Pada akhir Desember 2019, perbankan tercatat hanya memiliki Rp581,37 triliun atau 21,12% dari total SBN yang dapat diperdagangkan, sedangkan BI memiliki senilai Rp262,49 triliun atau 9,54% dari total SBN yang dapat diperdagangkan. Adapun total SBN yang dapat diperdagangkan pada kala itu mencapai Rp2.752,74 triliun.
Per 14 September 2021, SBN yang dimiliki oleh perbankan tercatat mencapai Rp1.463,65 triliun atau 33,3% dari SBN yang dapat diperdagangkan, sedangkan BI menguasai senilai Rp664,43 triliun atau 15,12%. Adapun total SBN yang tradable per 14 September 2021 mencapai Rp4.395,36 triliun.
Selain itu, Banggar DPR RI juga meminta pemerintah untuk melakukan penyesuaian atas porsi penerbitan SBN berdenominasi valuta asing (valas) dengan mempertimbangkan risiko nilai tukar, keberlanjutan fiskal, dan stabilitas makroekonomi.

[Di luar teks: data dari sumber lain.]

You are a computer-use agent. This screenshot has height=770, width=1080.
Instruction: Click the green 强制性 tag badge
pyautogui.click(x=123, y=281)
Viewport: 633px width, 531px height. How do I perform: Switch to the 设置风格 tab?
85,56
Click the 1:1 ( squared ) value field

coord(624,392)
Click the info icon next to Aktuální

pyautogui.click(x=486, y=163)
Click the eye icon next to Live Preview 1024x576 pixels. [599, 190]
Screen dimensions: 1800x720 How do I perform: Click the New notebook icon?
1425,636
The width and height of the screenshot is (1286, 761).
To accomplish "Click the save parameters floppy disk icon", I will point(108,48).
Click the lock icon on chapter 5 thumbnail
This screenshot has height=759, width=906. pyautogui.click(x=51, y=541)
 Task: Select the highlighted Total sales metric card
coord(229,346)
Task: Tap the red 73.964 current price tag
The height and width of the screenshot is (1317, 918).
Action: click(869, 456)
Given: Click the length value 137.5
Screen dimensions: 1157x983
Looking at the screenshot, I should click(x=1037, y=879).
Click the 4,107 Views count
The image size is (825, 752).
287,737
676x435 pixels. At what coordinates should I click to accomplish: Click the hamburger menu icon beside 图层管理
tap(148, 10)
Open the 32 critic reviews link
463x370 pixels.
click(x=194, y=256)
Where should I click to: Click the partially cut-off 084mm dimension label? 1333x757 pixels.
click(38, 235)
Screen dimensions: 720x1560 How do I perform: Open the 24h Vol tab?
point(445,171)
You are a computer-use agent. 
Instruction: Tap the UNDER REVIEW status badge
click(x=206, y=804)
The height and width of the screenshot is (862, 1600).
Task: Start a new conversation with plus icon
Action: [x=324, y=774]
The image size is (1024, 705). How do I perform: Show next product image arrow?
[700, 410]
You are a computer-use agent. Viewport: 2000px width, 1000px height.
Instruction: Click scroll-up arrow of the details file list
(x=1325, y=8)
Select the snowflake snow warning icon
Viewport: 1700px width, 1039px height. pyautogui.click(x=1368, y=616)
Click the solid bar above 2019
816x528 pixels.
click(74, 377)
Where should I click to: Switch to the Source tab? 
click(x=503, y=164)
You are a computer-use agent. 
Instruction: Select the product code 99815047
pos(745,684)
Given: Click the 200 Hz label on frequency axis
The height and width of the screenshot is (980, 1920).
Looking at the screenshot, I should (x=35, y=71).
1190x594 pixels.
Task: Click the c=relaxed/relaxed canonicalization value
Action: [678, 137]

Sebagai catatan, Banggar DPR RI dan pemerintah telah menyepakati nominal pembiayaan utang sejumlah Rp973,58 triliun. Perinciannya, utang dari SBN senilai Rp991,28 triliun dan pinjaman minus Rp17,7 triliun.
Pembiayaan utang ini diperlukan untuk mendanai defisit pada APBN 2022 yang telah disepakati sebesar Rp868,01 triliun atau 4,85% dari PDB. Pada nominal pada tahun 2022 sendiri diasumsikan sebesar Rp17.897 triliun. (sap)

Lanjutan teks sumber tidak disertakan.